A story is told of Alexander’s wife approaching his mighty Hindu adversary Porus and tying Rakhi on his hand, seeking assurance from him for saving her husband’s life on the battlefield. And the great Hindu king, in the true traditional Kshatriya style, responded; and as the legend goes, when Porus raised his hand to deliver a mortal blow to Alexander, he saw the Raakhi on his own hand and restrained from striking.
More poignant instance is the story of the princess of a small Rajput clan. It glorified the bond that the Rakhi forms even on people of different faiths. This historical event took place in Chittorgarh, the capital of Mewar Kingdom, in 1527 AD the ruler of Chittorgarh Rana Sanga was killed in the battle of Khanua fighting Babur’s army. His queen, Rani Karnavati took up the regency in the name of her elder son Vikramaditya. In the meantime, Mewar was attacked for the second time by Bahadur Shah of Gujarat, at whose hands Vikramaditya had earlier received a defeat. It was a matter of great concern for the Queen and at this juncture as a last resort she sent a Raakhi to Mughal Emperor Humayun, calling him a brother and asking for help. Thus her name became irrevocably linked to the festival of Raksha Bandhan. She was hopeful to save the kingdom with support of her noble warriors and the expected help from Humayun.
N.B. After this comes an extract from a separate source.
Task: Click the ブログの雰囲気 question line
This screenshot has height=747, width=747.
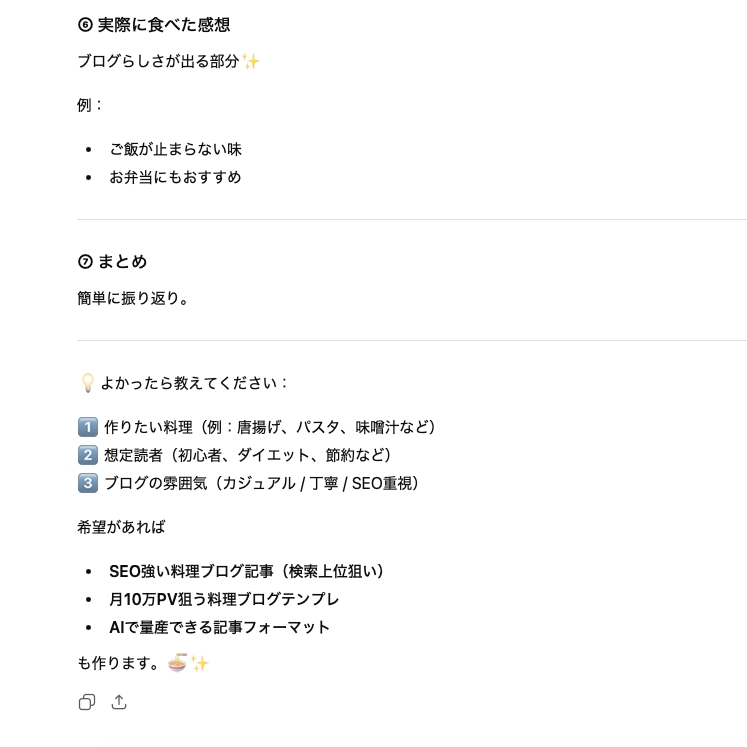Action: pyautogui.click(x=264, y=483)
However, tidings from Chittor were not good; the Sisodias had fought valiantly, but they were outnumbered and the war was lost. Humayun who was on Bengal’s invasion assured his assistance to Rani Karnawati, left the Bengal expedition mid way and reached up to Gwalior, but he was late to arrive at the scene. Bahadur Shah had entered Chittorgarh and ransacked it. Realising that defeat was imminent, Karnavati and the other noble ladies of the court immolated themselves in a mass suicide by fire known as Jauhar on March 8, 1535 A.D., while all the men donned saffron clothes and went out to fight to the death. Humayun reached Chittor and did defeat Bahadur Shah and reinstated Karnavati’s son Vikramaditya Singh as the ruler of Mewar
In the present day Raksha Bandhan is celebrated in a broader context that women tie Rakhis around the wrists of the heads of state, soldiers and social leaders. The festival is getting a global status for the nature of observance where people reinforce their ties across the borders of religion, caste, ethnicity and nations.